Poniéndome en la piel de estos dos personajes “curiosos”, utilizando un término eufemístico e interpretable como cada uno quiera, lo puedo entender. Su memoria de pez, como buenos políticos o aprendices de esa profesión, hace que no recuerden o no les interese recordar lo dicho unos días o semanas atrás y ahora salen con otro discurso más soft.
Sin embargo, lo que me parece más sorprendente es la reacción de muchos que votaron por los candidatos del establishment político. Hasta el domingo a las cuatro de la tarde momento en el que cerraron las urnas, los dos finalistas eran poco menos que unos tuercebotas peligrosos que acabarían de una u otra manera con el país: por su populismo, su radicalismo, sus aseveraciones antediluvianas, su pasado controvertido, sus conexiones peligrosas con ciertos grupos guerrilleros, su probada inutilidad en la gestión, sus corruptelas…
Y de repente, como por arte de magia, todo lo anterior empieza a no ser algo tan grave. Quizás sea una manera inconsciente y a la vez entendible de justificar el por qué de su cambio en el voto para la segunda ronda. Es muy burdo decir que voto a X, porque no quiero que salga Y; lo que yo llamo contravoto.
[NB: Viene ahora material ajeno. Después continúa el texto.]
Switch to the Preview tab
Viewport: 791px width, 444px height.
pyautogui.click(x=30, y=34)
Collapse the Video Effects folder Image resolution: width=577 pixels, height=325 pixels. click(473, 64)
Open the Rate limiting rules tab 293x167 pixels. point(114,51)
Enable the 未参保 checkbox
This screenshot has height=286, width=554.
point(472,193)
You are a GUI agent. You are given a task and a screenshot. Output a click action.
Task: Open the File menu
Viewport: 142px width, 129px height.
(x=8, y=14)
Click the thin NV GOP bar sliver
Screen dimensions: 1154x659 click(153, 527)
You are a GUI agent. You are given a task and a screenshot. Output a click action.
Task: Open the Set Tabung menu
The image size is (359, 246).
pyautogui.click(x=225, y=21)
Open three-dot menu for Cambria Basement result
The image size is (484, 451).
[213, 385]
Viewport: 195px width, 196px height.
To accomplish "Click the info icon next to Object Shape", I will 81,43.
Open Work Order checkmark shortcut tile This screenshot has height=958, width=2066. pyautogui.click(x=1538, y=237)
Hay que empezar a buscar de debajo de las piedras argumentos que ayuden a sustentar la nueva decisión: frases sueltas sacadas de contexto, leves momentos de lucidez de los dos agraciados, situaciones empáticas que aparecen en los medios, para quedar uno tranquilo con su consciencia y acudir en unos días a votar pensando que: “lo que voy a votar es realmente lo que quiero votar”. En esta semana que llevamos tras la primera vuelta he oído decir cosas de Hernández y de Petro, pero en especial del primero, en cuanto a su idoneidad para ser presidente, que me han dejado perplejo, principalmente cuando esas mismas personas, políticos, periodistas antes de la primera ronda les maldecían “con truenos y centellas”. La razón ya la mencioné al principio de este párrafo.
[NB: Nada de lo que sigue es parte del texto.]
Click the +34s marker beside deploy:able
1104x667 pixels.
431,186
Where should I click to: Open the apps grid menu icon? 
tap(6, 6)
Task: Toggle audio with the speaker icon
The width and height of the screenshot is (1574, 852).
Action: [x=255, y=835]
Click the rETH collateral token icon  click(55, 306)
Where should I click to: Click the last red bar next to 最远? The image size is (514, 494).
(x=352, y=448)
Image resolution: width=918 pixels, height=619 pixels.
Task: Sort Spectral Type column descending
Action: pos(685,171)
A mí esto me tiene bien sorprendido y lo quiero unir a mi siguiente reflexión: la nula importancia que se da al voto en blanco en cualquier elección. No sólo en Colombia.
Vamos a poner encima de la mesa una hipótesis. Pensemos que el treinta por ciento aproximado que no votó por ninguno de los candidatos, votara en blanco o incluso que dicha cifra fuera superior al candidato finalista más votado. ¿Cómo habría que interpretar ese voto en blanco? Sería la opción más votada entre todas las posible. ¿Tendría sentido repetir el proceso electoral? ¿Los dos candidatos tendrían la hombría de dar un paso atrás y reconocer que han sido derrotados y que renuncian a gobernar?
No me cabe duda de que lo que digo es una simple hipótesis que jamás va a formar parte de ningún sistema electoral. Poner en valor la cifra de voto en blanco a la hora de determinar si hay candidato ganador o no es una auténtica quimera. Si estuviéramos rodeados de políticos de talla, consistentes, serios, que velan por los intereses del país, serían los primeros en aceptar el reto. Sin embargo, con la clase política que tenemos en tantos países, nada de esto sucederá. Lo que sí es cierto es que sería una buena solución para reducir y/o evitar el contravoto y que muchas personas no pierdan el tiempo en buscar razones para votar a alguien en quien no creen.
¡Mucha suerte, Colombia! Os merecéis algo mucho mejor que las dos opciones que hay sobre la mesa.